__Exercise__: In the extract on small business insurance for IT companies, what group is biBERK described as belonging to?

__Extract provided__:
= Beginning of Section =
It’s a little ironic that IT companies, which often do very complex work, rely on a very simple product to protect themselves financially: small business insurance. Depending on who you listen to, the concept of insurance dates back hundreds of years or more, while the products an IT company uses and works on may date back to last week.
But it’s a vital pairing for businesses that, like all companies, face significant risks. Whether it is a client who sues you after breaking their wrist in a fall at your office or one that files a suit claiming your flawed professional advice hurt them financially, business liability can be extremely costly. In fact, for a small IT company, there is a chance that a significant judgment (in the tens or even hundreds of thousands of dollars) could lead to bankruptcy.
So, if you do not think your business requires small business insurance policies like those that biBERK (a Berkshire Hathaway Insurance Group company) provides, you should probably reconsider! Below are three crucial points you should be aware of regarding business insurance.
Point #1: There Are Several Types of Business Insurance
One of the great features of small business insurance is that there is not one all-encompassing information technology insurance policy that you must purchase at great expense or go without. Instead, insurers typically offer different policies for the various types of risks businesses face.
= End of Section =
__Dataset content__:
= Beginning of Section =
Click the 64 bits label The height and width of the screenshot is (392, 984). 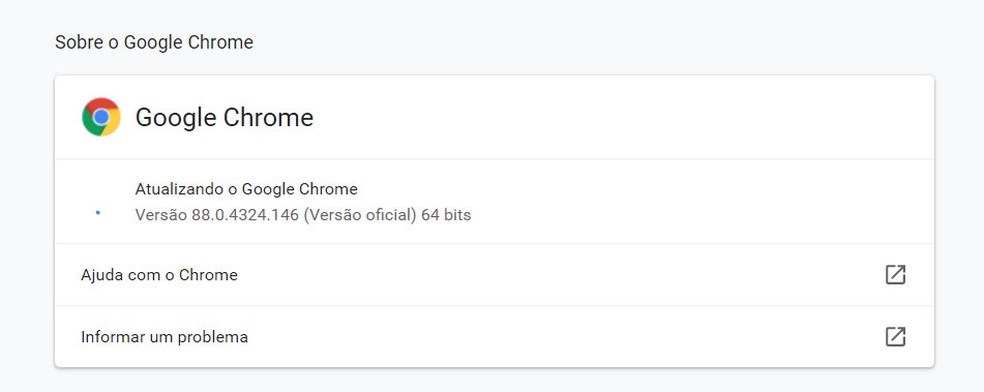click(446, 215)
= End of Section =
= Beginning of Section =
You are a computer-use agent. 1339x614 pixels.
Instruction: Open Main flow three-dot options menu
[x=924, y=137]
= End of Section =
__Output__: biBERK is a Berkshire Hathaway Insurance Group company.